To keep things consistent, the database team has a policy of rebooting all database servers regardless of WSUS requiring it.  One month most of the servers required a reboot and bounced automatically, except for one that didn’t require a reboot.  After the first 10 or 15 rebooted, I got lazy and started just verifying the servers were up, SQL was responding, all updates were applied, and there was no pending reboot.

It wasn’t until I was reading the logs the next business day I realized that that server was missing all of the chatter from SQL Services starting up.  Like I said, the biggest issue was me being frustrated that it snuck by me, and I didn’t want that to happen again.  I wanted my solution to be independent of SQL Server because not all of the computers I do updates on have a SQL engine.

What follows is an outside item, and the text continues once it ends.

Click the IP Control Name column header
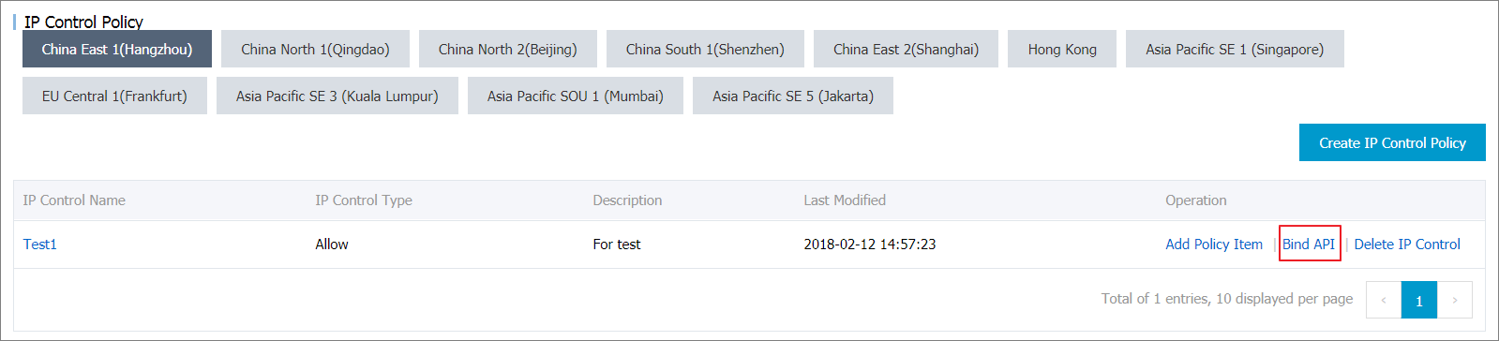The width and height of the screenshot is (1499, 341). tap(74, 200)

Wanting an excuse to learn PowerShell better, I talked to our Exchange guy (they know their PowerShell) and got a basic script to determine a computer’s boot time given its name.  I expanded that to be an entire AD group, then a list of AD groups, and finally using wildcards to find AD groups.  Wildcards work best for me because I’m reorganizing my SUS groups and all of mine have “SQL” in the groups name, even for the app servers I’m responsible for.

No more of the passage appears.